### What needs to be done:
Render every line of the records below as a JSON list of strings, one string per line, leaving out blank lines.

### Records for finding items:
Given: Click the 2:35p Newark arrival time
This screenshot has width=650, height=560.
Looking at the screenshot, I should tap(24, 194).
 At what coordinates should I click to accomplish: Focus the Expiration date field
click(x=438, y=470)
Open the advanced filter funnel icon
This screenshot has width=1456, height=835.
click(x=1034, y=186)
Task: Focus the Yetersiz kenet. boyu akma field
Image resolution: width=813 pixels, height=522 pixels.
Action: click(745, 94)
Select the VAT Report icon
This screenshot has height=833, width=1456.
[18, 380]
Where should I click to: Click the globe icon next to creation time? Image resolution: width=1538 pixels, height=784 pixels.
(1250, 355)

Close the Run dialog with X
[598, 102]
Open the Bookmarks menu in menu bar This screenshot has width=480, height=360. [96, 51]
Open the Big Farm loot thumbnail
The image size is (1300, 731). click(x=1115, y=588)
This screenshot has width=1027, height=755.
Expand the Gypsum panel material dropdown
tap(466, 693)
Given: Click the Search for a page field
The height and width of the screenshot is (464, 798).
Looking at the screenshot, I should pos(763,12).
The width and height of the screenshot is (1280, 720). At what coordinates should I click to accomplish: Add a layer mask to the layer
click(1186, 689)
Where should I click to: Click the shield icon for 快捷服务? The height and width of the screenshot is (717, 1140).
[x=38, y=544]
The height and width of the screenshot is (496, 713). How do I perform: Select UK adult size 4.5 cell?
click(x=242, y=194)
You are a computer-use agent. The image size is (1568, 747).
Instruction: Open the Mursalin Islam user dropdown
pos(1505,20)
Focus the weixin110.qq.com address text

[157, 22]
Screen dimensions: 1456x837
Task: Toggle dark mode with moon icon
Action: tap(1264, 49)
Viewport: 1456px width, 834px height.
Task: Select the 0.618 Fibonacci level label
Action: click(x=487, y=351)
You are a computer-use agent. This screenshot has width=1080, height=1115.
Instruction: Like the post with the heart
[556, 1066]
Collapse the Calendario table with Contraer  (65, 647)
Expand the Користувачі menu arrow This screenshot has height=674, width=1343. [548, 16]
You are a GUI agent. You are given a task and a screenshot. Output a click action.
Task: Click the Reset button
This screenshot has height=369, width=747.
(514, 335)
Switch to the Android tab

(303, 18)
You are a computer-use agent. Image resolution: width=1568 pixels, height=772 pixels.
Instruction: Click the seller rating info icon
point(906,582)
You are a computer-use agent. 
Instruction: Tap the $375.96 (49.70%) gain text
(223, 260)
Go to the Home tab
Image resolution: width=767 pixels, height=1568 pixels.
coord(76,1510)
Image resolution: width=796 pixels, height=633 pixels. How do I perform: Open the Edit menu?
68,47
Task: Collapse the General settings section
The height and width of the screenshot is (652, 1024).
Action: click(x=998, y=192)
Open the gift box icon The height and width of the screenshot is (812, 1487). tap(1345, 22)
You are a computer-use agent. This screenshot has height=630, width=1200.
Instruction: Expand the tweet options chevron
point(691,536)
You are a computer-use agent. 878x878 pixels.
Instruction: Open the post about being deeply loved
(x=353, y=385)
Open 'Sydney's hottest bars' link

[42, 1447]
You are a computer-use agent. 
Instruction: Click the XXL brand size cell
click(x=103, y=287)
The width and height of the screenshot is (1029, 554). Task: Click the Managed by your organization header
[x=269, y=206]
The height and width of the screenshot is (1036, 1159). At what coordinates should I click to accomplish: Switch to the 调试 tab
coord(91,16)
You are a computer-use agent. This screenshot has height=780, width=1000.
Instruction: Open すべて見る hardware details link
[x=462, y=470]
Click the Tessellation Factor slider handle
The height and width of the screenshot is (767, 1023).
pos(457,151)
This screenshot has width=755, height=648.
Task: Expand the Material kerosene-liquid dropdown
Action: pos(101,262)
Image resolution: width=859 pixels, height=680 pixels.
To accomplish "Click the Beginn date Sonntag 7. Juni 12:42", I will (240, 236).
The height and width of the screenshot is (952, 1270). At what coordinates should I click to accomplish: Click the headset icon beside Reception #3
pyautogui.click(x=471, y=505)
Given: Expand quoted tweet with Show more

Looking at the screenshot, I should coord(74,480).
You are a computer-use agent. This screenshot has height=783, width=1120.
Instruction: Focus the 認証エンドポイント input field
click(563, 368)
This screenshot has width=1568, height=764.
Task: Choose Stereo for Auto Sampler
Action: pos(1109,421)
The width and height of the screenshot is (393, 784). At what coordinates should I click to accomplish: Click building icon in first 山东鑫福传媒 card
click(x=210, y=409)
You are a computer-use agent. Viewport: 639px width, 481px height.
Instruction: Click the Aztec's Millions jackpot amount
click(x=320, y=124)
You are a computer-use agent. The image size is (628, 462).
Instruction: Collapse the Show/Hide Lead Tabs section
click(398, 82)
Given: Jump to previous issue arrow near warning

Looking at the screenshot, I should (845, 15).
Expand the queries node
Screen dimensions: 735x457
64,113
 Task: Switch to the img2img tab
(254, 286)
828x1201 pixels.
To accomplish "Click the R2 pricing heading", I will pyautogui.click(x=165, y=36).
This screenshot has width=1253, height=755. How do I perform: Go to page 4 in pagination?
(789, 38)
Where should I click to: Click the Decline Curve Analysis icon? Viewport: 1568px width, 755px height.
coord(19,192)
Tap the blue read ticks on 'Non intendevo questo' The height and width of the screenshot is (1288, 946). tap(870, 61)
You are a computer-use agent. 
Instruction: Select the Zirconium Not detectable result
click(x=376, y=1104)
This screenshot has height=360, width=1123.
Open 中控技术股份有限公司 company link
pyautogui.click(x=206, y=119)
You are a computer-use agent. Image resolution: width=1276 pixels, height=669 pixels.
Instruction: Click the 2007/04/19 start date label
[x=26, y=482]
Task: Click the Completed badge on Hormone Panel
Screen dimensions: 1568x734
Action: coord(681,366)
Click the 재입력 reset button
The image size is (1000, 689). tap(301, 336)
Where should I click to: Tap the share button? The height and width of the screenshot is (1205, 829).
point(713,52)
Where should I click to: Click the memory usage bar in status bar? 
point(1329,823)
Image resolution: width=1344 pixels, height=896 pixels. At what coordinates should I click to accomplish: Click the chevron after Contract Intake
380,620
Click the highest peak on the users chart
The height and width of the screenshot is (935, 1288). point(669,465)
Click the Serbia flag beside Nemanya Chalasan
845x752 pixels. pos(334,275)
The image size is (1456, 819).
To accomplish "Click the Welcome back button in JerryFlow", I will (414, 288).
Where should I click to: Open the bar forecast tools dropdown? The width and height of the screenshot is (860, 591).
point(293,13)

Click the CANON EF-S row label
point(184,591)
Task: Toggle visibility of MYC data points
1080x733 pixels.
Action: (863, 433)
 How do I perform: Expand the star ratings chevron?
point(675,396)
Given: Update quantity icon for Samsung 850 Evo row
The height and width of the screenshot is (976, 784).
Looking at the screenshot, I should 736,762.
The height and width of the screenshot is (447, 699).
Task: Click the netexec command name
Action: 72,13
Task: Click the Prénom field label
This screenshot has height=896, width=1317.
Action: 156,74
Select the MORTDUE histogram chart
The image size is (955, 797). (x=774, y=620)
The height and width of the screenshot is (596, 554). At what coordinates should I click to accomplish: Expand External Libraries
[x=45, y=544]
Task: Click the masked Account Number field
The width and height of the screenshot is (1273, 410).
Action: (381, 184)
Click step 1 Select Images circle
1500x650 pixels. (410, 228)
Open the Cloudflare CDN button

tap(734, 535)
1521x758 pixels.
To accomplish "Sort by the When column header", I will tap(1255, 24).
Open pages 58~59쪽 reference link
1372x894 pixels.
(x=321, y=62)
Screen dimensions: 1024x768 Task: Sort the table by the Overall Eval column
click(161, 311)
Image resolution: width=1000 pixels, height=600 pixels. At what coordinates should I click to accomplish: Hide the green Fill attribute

### Exercise output:
[
  "Given: Click the 2:35p Newark arrival time",
  "This screenshot has width=650, height=560.",
  "Looking at the screenshot, I should tap(24, 194).",
  " At what coordinates should I click to accomplish: Focus the Expiration date field",
  "click(x=438, y=470)",
  "Open the advanced filter funnel icon",
  "This screenshot has width=1456, height=835.",
  "click(x=1034, y=186)",
  "Task: Focus the Yetersiz kenet. boyu akma field",
  "Image resolution: width=813 pixels, height=522 pixels.",
  "Action: click(745, 94)",
  "Select the VAT Report icon",
  "This screenshot has height=833, width=1456.",
  "[18, 380]",
  "Where should I click to: Click the globe icon next to creation time? Image resolution: width=1538 pixels, height=784 pixels.",
  "(1250, 355)",
  "Close the Run dialog with X",
  "[598, 102]",
  "Open the Bookmarks menu in menu bar This screenshot has width=480, height=360. [96, 51]",
  "Open the Big Farm loot thumbnail",
  "The image size is (1300, 731). click(x=1115, y=588)",
  "This screenshot has width=1027, height=755.",
  "Expand the Gypsum panel material dropdown",
  "tap(466, 693)",
  "Given: Click the Search for a page field",
  "The height and width of the screenshot is (464, 798).",
  "Looking at the screenshot, I should pos(763,12).",
  "The width and height of the screenshot is (1280, 720). At what coordinates should I click to accomplish: Add a layer mask to the layer",
  "click(1186, 689)",
  "Where should I click to: Click the shield icon for 快捷服务? The height and width of the screenshot is (717, 1140).",
  "[x=38, y=544]",
  "The height and width of the screenshot is (496, 713). How do I perform: Select UK adult size 4.5 cell?",
  "click(x=242, y=194)",
  "You are a computer-use agent. The image size is (1568, 747).",
  "Instruction: Open the Mursalin Islam user dropdown",
  "pos(1505,20)",
  "Focus the weixin110.qq.com address text",
  "[157, 22]",
  "Screen dimensions: 1456x837",
  "Task: Toggle dark mode with moon icon",
  "Action: tap(1264, 49)",
  "Viewport: 1456px width, 834px height.",
  "Task: Select the 0.618 Fibonacci level label",
  "Action: click(x=487, y=351)",
  "You are a computer-use agent. This screenshot has width=1080, height=1115.",
  "Instruction: Like the post with the heart",
  "[556, 1066]",
  "Collapse the Calendario table with Contraer  (65, 647)",
  "Expand the Користувачі menu arrow This screenshot has height=674, width=1343. [548, 16]",
  "You are a GUI agent. You are given a task and a screenshot. Output a click action.",
  "Task: Click the Reset button",
  "This screenshot has height=369, width=747.",
  "(514, 335)",
  "Switch to the Android tab",
  "(303, 18)",
  "You are a computer-use agent. Image resolution: width=1568 pixels, height=772 pixels.",
  "Instruction: Click the seller rating info icon",
  "point(906,582)",
  "You are a computer-use agent. ",
  "Instruction: Tap the $375.96 (49.70%) gain text",
  "(223, 260)",
  "Go to the Home tab",
  "Image resolution: width=767 pixels, height=1568 pixels.",
  "coord(76,1510)",
  "Image resolution: width=796 pixels, height=633 pixels. How do I perform: Open the Edit menu?",
  "68,47",
  "Task: Collapse the General settings section",
  "The height and width of the screenshot is (652, 1024).",
  "Action: click(x=998, y=192)",
  "Open the gift box icon The height and width of the screenshot is (812, 1487). tap(1345, 22)",
  "You are a computer-use agent. This screenshot has height=630, width=1200.",
  "Instruction: Expand the tweet options chevron",
  "point(691,536)",
  "You are a computer-use agent. 878x878 pixels.",
  "Instruction: Open the post about being deeply loved",
  "(x=353, y=385)",
  "Open 'Sydney's hottest bars' link",
  "[42, 1447]",
  "You are a computer-use agent. ",
  "Instruction: Click the XXL brand size cell",
  "click(x=103, y=287)",
  "The width and height of the screenshot is (1029, 554). Task: Click the Managed by your organization header",
  "[x=269, y=206]",
  "The height and width of the screenshot is (1036, 1159). At what coordinates should I click to accomplish: Switch to the 调试 tab",
  "coord(91,16)",
  "You are a computer-use agent. This screenshot has height=780, width=1000.",
  "Instruction: Open すべて見る hardware details link",
  "[x=462, y=470]",
  "Click the Tessellation Factor slider handle",
  "The height and width of the screenshot is (767, 1023).",
  "pos(457,151)",
  "This screenshot has width=755, height=648.",
  "Task: Expand the Material kerosene-liquid dropdown",
  "Action: pos(101,262)",
  "Image resolution: width=859 pixels, height=680 pixels.",
  "To accomplish \"Click the Beginn date Sonntag 7. Juni 12:42\", I will (240, 236).",
  "The height and width of the screenshot is (952, 1270). At what coordinates should I click to accomplish: Click the headset icon beside Reception #3",
  "pyautogui.click(x=471, y=505)",
  "Given: Expand quoted tweet with Show more",
  "Looking at the screenshot, I should coord(74,480).",
  "You are a computer-use agent. This screenshot has height=783, width=1120.",
  "Instruction: Focus the 認証エンドポイント input field",
  "click(563, 368)",
  "This screenshot has width=1568, height=764.",
  "Task: Choose Stereo for Auto Sampler",
  "Action: pos(1109,421)",
  "The width and height of the screenshot is (393, 784). At what coordinates should I click to accomplish: Click building icon in first 山东鑫福传媒 card",
  "click(x=210, y=409)",
  "You are a computer-use agent. Viewport: 639px width, 481px height.",
  "Instruction: Click the Aztec's Millions jackpot amount",
  "click(x=320, y=124)",
  "You are a computer-use agent. The image size is (628, 462).",
  "Instruction: Collapse the Show/Hide Lead Tabs section",
  "click(398, 82)",
  "Given: Jump to previous issue arrow near warning",
  "Looking at the screenshot, I should (845, 15).",
  "Expand the queries node",
  "Screen dimensions: 735x457",
  "64,113",
  " Task: Switch to the img2img tab",
  "(254, 286)",
  "828x1201 pixels.",
  "To accomplish \"Click the R2 pricing heading\", I will pyautogui.click(x=165, y=36).",
  "This screenshot has width=1253, height=755. How do I perform: Go to page 4 in pagination?",
  "(789, 38)",
  "Where should I click to: Click the Decline Curve Analysis icon? Viewport: 1568px width, 755px height.",
  "coord(19,192)",
  "Tap the blue read ticks on 'Non intendevo questo' The height and width of the screenshot is (1288, 946). tap(870, 61)",
  "You are a computer-use agent. ",
  "Instruction: Select the Zirconium Not detectable result",
  "click(x=376, y=1104)",
  "This screenshot has height=360, width=1123.",
  "Open 中控技术股份有限公司 company link",
  "pyautogui.click(x=206, y=119)",
  "You are a computer-use agent. Image resolution: width=1276 pixels, height=669 pixels.",
  "Instruction: Click the 2007/04/19 start date label",
  "[x=26, y=482]",
  "Task: Click the Completed badge on Hormone Panel",
  "Screen dimensions: 1568x734",
  "Action: coord(681,366)",
  "Click the 재입력 reset button",
  "The image size is (1000, 689). tap(301, 336)",
  "Where should I click to: Tap the share button? The height and width of the screenshot is (1205, 829).",
  "point(713,52)",
  "Where should I click to: Click the memory usage bar in status bar? ",
  "point(1329,823)",
  "Image resolution: width=1344 pixels, height=896 pixels. At what coordinates should I click to accomplish: Click the chevron after Contract Intake",
  "380,620",
  "Click the highest peak on the users chart",
  "The height and width of the screenshot is (935, 1288). point(669,465)",
  "Click the Serbia flag beside Nemanya Chalasan",
  "845x752 pixels. pos(334,275)",
  "The image size is (1456, 819).",
  "To accomplish \"Click the Welcome back button in JerryFlow\", I will (414, 288).",
  "Where should I click to: Open the bar forecast tools dropdown? The width and height of the screenshot is (860, 591).",
  "point(293,13)",
  "Click the CANON EF-S row label",
  "point(184,591)",
  "Task: Toggle visibility of MYC data points",
  "1080x733 pixels.",
  "Action: (863, 433)",
  " How do I perform: Expand the star ratings chevron?",
  "point(675,396)",
  "Given: Update quantity icon for Samsung 850 Evo row",
  "The height and width of the screenshot is (976, 784).",
  "Looking at the screenshot, I should 736,762.",
  "The height and width of the screenshot is (447, 699).",
  "Task: Click the netexec command name",
  "Action: 72,13",
  "Task: Click the Prénom field label",
  "This screenshot has height=896, width=1317.",
  "Action: 156,74",
  "Select the MORTDUE histogram chart",
  "The image size is (955, 797). (x=774, y=620)",
  "The height and width of the screenshot is (596, 554). At what coordinates should I click to accomplish: Expand External Libraries",
  "[x=45, y=544]",
  "Task: Click the masked Account Number field",
  "The width and height of the screenshot is (1273, 410).",
  "Action: (381, 184)",
  "Click step 1 Select Images circle",
  "1500x650 pixels. (410, 228)",
  "Open the Cloudflare CDN button",
  "tap(734, 535)",
  "1521x758 pixels.",
  "To accomplish \"Sort by the When column header\", I will tap(1255, 24).",
  "Open pages 58~59쪽 reference link",
  "1372x894 pixels.",
  "(x=321, y=62)",
  "Screen dimensions: 1024x768 Task: Sort the table by the Overall Eval column",
  "click(161, 311)",
  "Image resolution: width=1000 pixels, height=600 pixels. At what coordinates should I click to accomplish: Hide the green Fill attribute"
]